> _PROBLEM TO SOLVE_
Copy every line of the records below word for word, leaving out the pictures.

> _MATERIAL SHOWN_
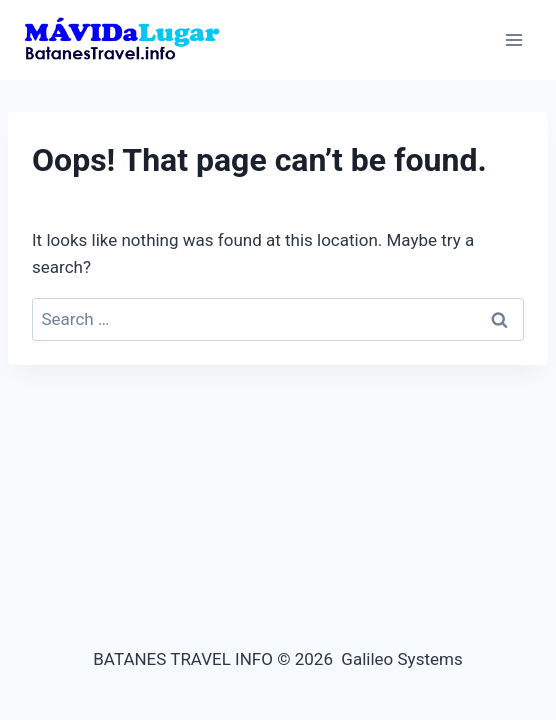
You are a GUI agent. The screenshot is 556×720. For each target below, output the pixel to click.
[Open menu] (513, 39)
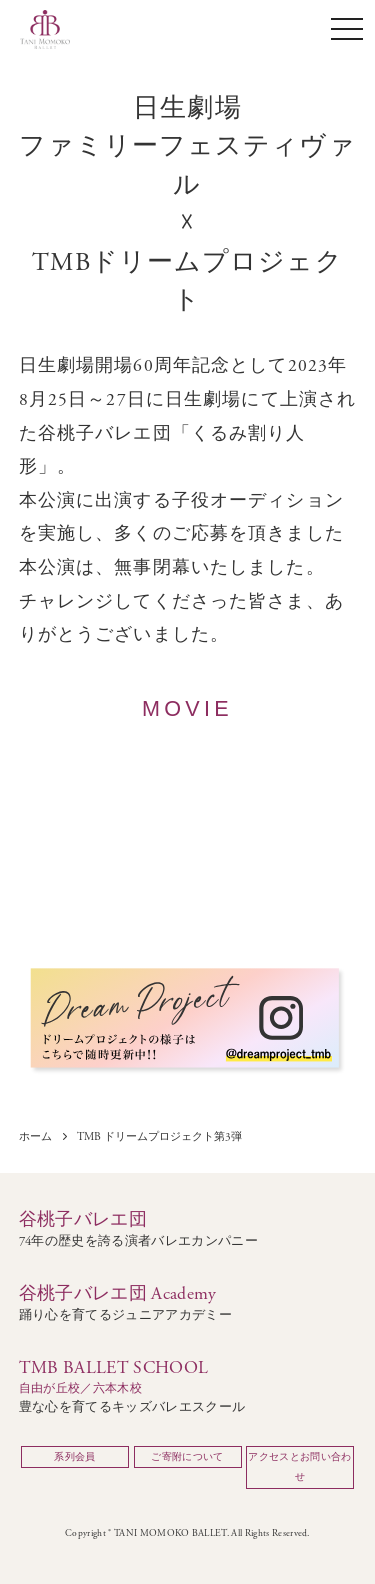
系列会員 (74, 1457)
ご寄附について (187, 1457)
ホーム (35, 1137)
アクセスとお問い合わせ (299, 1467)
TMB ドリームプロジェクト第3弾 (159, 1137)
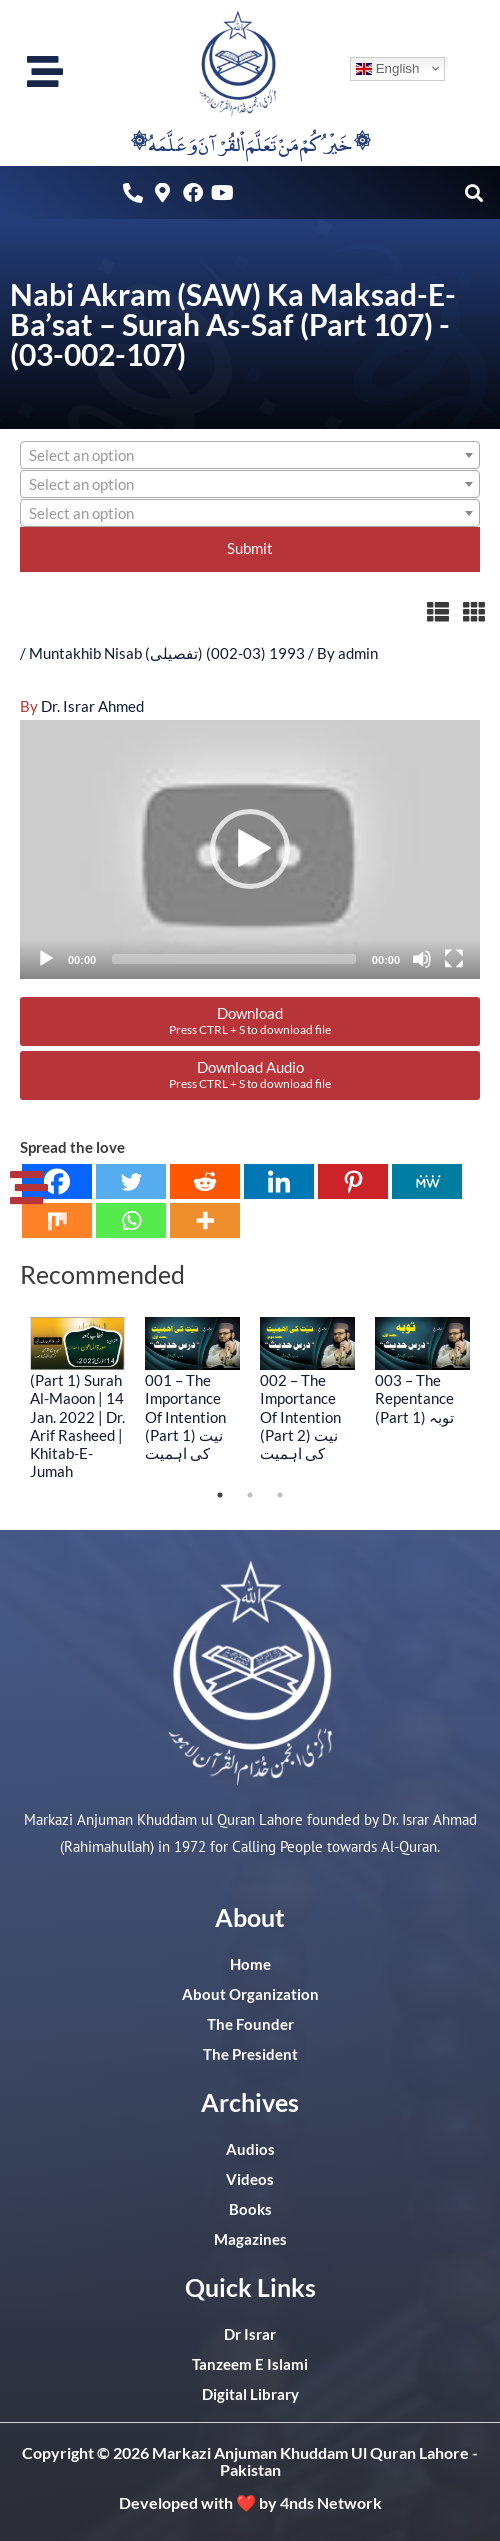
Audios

> _RESULT FOR THIS TASK_
You are a GUI agent. The screenshot is 556×720. For each target below, output the pixel to click.
[Open menu] (513, 39)
系列会員 (74, 1457)
ご寄附について (187, 1457)
ホーム (35, 1137)
アクセスとお問い合わせ (299, 1467)
TMB ドリームプロジェクト第3弾 (159, 1137)
Audios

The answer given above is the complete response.